The "feel good" factor
is a delusion. Capital outlay on medical and public
health was reduced from Rs 47.71 crore in the last Budget
estimates to Rs 37.10 crore this year. Instead of increasing
the outreach of the public healthcare systems, the Budget
further encourages the privatisation of healthcare.
The proposed tax benefits for financial institutions
for providing long-term capital expenditure to the private
hospitals would further decrease the accessibility and
affordability of healthcare to the poor.
Instead of ensuring the timely
accessibility and affordability of basic amenities and
medicines that can be the cure of most of the diseases
of the poor, the present budget seeks to further privatise
the already unregulated private healthcare systems.
The marketisation of healthcare would further delay
the right to healthcare to the poorest sections.
But the government has announced
the rural health insurance scheme for the poor!
The health insurance scheme is an unviable proposition.
In a country where more than 45 per cent of the people
who earn less than Rs 1.5 day for a family of five and
Rs 2 per day of a family of seven will be entitled to
reimbursement of hospitalisation expenses up to Rs 30,000
and cover for less than Rs 50 a day, how can the government
expect that they would first spend thousands of rupees
for the hospital expenses and then get re-imbursed.

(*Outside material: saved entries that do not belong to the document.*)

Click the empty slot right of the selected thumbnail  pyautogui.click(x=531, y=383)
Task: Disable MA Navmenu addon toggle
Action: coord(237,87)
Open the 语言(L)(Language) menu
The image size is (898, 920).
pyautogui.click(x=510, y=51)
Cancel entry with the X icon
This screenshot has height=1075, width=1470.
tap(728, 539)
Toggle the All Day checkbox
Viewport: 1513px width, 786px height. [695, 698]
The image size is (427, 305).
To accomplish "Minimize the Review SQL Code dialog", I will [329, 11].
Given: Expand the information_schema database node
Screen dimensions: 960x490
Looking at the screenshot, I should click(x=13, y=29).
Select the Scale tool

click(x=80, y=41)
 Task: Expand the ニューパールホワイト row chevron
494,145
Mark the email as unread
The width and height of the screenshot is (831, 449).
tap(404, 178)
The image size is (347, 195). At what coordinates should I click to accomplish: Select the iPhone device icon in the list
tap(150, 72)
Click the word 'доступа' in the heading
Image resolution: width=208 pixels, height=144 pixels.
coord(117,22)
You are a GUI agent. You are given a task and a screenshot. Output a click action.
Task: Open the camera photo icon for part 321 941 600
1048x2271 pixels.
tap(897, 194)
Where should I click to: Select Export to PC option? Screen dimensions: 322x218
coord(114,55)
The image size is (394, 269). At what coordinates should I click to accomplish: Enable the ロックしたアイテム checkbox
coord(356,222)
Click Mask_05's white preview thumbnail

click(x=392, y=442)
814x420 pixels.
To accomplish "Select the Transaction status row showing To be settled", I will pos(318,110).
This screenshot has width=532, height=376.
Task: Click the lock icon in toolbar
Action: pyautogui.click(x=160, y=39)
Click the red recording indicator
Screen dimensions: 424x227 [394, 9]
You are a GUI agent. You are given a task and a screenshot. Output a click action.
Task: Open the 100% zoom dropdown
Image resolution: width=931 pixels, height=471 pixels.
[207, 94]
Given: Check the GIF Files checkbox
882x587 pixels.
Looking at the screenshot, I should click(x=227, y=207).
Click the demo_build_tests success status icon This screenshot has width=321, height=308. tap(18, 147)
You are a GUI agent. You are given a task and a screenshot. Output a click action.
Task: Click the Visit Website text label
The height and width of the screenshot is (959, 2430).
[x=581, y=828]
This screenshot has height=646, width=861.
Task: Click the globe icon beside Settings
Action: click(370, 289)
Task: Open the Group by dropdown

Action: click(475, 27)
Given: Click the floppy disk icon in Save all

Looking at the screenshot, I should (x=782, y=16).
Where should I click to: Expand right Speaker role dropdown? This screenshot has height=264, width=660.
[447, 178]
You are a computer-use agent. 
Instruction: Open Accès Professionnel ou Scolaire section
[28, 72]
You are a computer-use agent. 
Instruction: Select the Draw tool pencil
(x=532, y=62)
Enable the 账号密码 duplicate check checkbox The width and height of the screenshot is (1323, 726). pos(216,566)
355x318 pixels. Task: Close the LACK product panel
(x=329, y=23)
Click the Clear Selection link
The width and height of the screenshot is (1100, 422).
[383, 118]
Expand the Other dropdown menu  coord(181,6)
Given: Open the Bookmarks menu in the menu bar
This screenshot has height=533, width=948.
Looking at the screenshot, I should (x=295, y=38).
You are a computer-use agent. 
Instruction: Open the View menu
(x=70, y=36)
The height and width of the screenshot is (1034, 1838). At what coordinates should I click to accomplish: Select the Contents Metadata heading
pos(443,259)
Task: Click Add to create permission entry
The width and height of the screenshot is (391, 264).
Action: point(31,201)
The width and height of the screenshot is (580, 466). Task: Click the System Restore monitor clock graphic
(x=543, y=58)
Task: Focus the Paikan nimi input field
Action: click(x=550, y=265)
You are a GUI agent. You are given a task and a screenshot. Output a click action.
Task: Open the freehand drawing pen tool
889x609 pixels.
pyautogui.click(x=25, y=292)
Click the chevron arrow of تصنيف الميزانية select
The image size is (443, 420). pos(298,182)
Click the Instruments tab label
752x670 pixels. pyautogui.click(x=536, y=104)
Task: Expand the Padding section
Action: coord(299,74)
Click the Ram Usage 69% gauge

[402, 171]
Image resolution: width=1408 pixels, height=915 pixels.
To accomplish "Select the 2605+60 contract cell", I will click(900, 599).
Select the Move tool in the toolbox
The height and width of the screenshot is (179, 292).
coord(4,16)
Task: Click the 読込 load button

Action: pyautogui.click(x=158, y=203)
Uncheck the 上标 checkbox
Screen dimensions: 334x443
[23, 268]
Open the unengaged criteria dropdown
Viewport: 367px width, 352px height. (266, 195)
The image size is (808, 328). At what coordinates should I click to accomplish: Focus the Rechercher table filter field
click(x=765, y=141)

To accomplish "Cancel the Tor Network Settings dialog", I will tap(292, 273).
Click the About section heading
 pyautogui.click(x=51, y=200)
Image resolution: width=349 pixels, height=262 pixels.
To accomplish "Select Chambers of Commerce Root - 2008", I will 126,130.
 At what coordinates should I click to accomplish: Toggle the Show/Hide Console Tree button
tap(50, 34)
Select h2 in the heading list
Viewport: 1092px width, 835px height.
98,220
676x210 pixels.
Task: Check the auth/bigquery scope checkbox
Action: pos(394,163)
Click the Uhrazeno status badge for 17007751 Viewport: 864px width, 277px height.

Most of the poor fall sick due to malnutrition, lack
of clean water and sanitation.
What has been the experience
of health activists with the government so far vis-a-vis
Budget?
The government makes a pretense that it is open
to suggestions. Take the instance of Andhra Pradesh
government, which pretended that the opinion of health
activists was important. They involved us in various
stages of the draft of the Budget, but what was finalised
was completely different from the draft shown to us.
Same is the case with the National Health Policy, 2002
for which I was asked to make suggestions for the draft
and write the introduction. But when the policy came
out, my suggestions were not retained. This is how the
government uses the NGOs to gain legitimacy.
Recently, the Centre for Enquiry
into Health and Allied Theme (Cehat) organised a campaign
in Mumbai to demand larger allocations for health in
the state budget. A three-day hunger strike was organised
with the participation of various people’s organisations
and a memorandum was submitted to the government.
So what are health activists
doing so that their voices are heard?
From next year, the Centre for Budget Accountability
(New Delhi), which is a conclave of health activists,
is going to make a pre-budget memorandum to the government
for increase in allotment of funds in the healthcare
sector. There have to be proper healthcare schemes for
the poor. There have to be accountability and transparency
in budget expenditure. We want to create a public debate
on what is beneficial for the people.